Working data START

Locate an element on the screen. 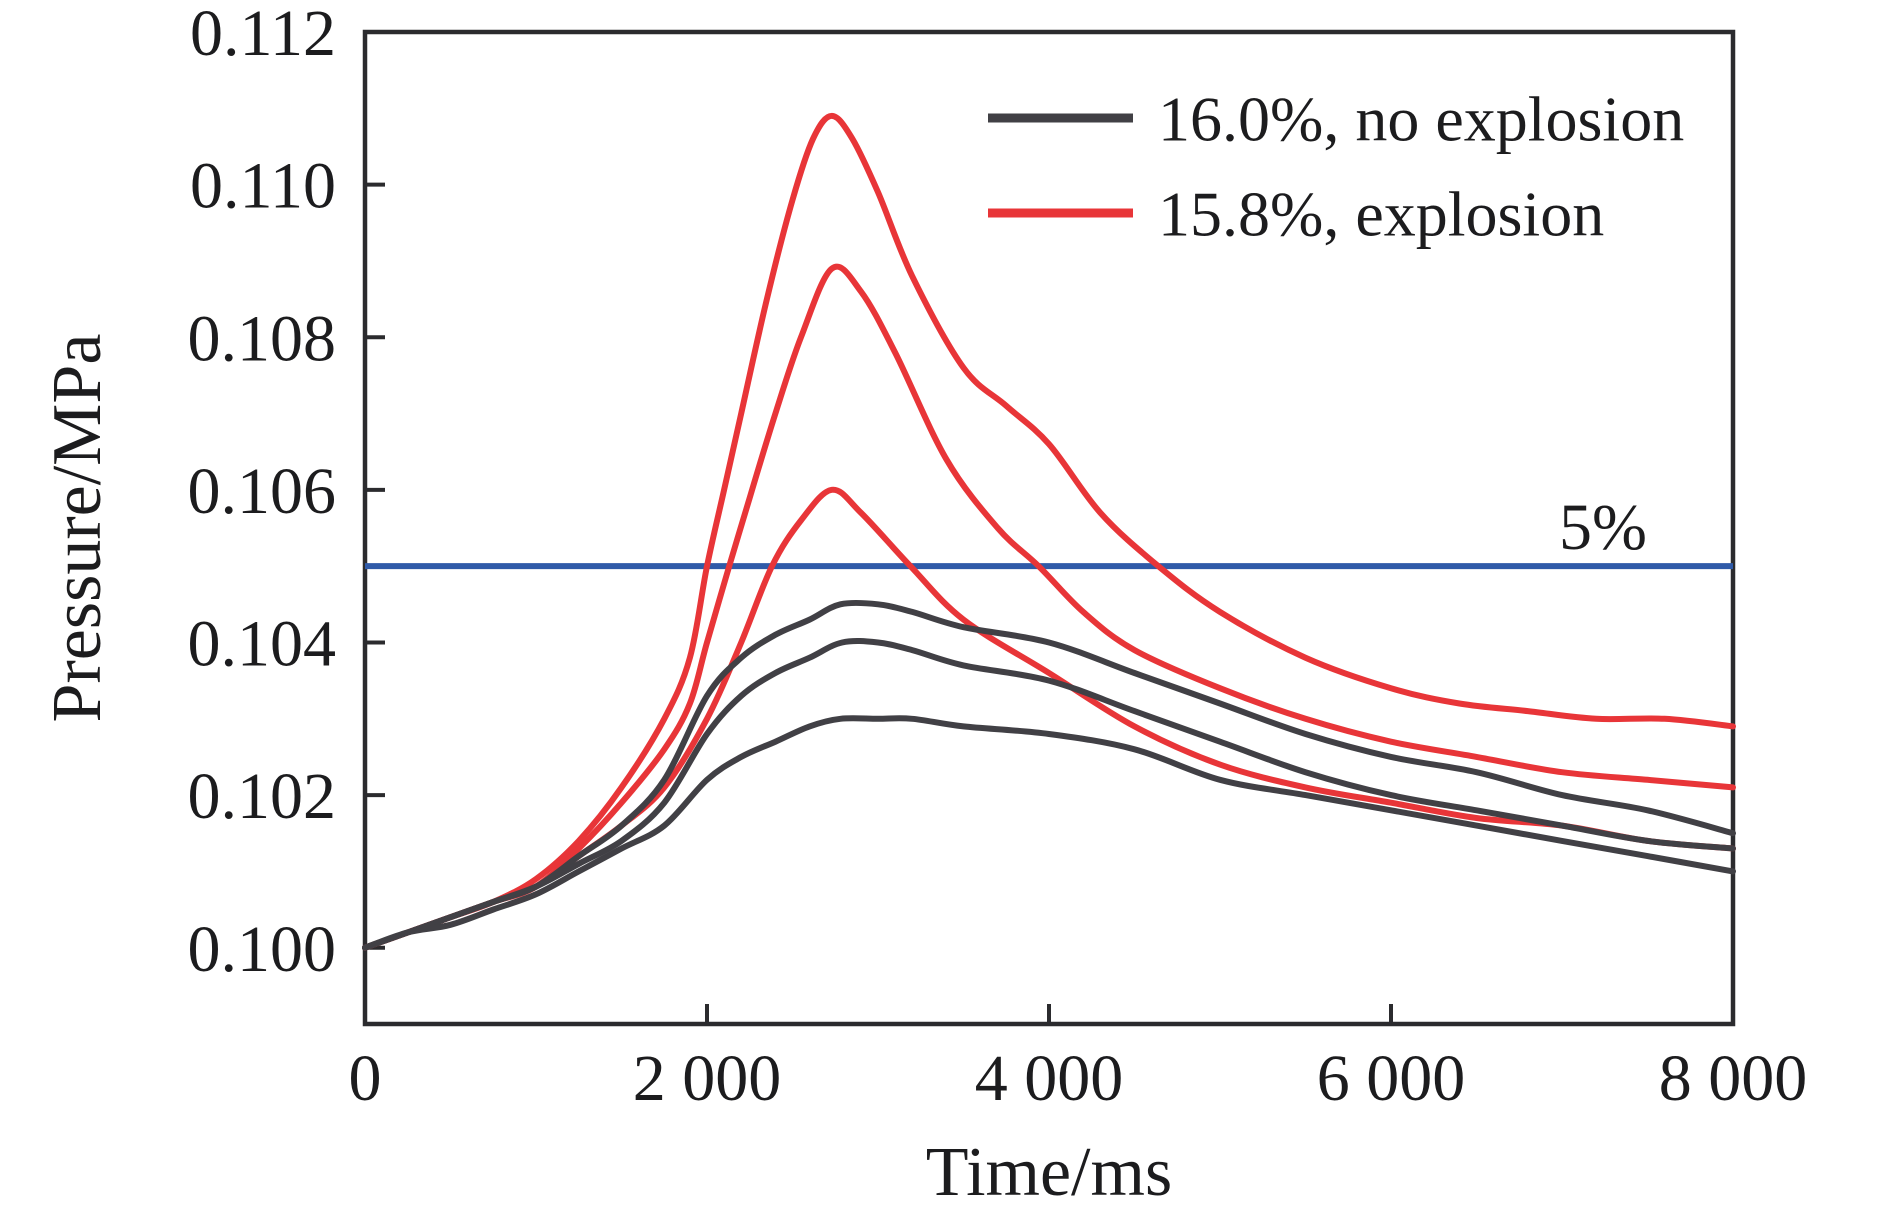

Working data END
Working data START

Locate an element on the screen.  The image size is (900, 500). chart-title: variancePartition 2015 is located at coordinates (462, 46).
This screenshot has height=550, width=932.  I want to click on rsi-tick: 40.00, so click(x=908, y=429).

Working data END
Working data START

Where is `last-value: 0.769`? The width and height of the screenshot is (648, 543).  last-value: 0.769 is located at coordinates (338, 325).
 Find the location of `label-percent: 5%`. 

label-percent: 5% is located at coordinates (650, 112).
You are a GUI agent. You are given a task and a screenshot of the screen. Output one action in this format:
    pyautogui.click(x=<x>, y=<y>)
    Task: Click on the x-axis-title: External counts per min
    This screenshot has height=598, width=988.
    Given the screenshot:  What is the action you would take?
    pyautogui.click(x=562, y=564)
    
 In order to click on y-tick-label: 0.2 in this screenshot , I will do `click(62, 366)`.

Working data END

Exercise directions: Lay out the entries as a JSON list of strings, one string per line and no blank lines, starting at the line containing "You are a GUI" and ending after the line containing "In order to".

Exercise result:
[
  "You are a GUI agent. You are given a task and a screenshot of the screen. Output one action in this format:",
  "    pyautogui.click(x=<x>, y=<y>)",
  "    Task: Click on the x-axis-title: External counts per min",
  "    This screenshot has height=598, width=988.",
  "    Given the screenshot:  What is the action you would take?",
  "    pyautogui.click(x=562, y=564)",
  " In order to click on y-tick-label: 0.2 in this screenshot , I will do `click(62, 366)`."
]